Which lines in the data contain the word "below"? Please copy each of them.

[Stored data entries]
◆ ◆ ◆ ◆ ◆
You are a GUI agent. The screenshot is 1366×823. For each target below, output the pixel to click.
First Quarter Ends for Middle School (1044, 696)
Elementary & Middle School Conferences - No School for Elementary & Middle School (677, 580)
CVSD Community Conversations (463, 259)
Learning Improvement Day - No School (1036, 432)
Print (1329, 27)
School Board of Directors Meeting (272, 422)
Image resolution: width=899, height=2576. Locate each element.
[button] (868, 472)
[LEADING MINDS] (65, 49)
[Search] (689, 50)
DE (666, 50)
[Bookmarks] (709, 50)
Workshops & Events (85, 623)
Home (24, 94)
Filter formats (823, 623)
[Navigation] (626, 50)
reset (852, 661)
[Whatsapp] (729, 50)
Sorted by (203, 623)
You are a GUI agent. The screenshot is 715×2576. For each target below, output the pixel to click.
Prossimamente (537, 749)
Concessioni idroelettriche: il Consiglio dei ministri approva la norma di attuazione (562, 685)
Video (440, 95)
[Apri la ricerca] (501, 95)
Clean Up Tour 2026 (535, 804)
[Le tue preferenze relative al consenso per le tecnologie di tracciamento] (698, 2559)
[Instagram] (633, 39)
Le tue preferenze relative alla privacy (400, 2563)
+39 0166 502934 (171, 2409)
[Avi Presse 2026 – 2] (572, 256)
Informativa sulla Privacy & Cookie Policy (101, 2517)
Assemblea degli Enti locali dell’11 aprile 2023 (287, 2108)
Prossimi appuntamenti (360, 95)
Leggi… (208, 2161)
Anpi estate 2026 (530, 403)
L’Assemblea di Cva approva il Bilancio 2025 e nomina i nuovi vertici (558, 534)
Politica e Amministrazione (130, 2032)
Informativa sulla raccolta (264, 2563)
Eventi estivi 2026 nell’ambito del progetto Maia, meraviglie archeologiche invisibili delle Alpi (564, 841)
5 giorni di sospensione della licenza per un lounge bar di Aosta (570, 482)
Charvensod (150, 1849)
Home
◆ ◆ ◆ ◆ ◆
Problem solution:
You are a GUI agent. The screenshot is 1366×823. For each target below, output the pixel to click.
You are a GUI agent. The screenshot is 715×2576. For each target below, output the pixel to click.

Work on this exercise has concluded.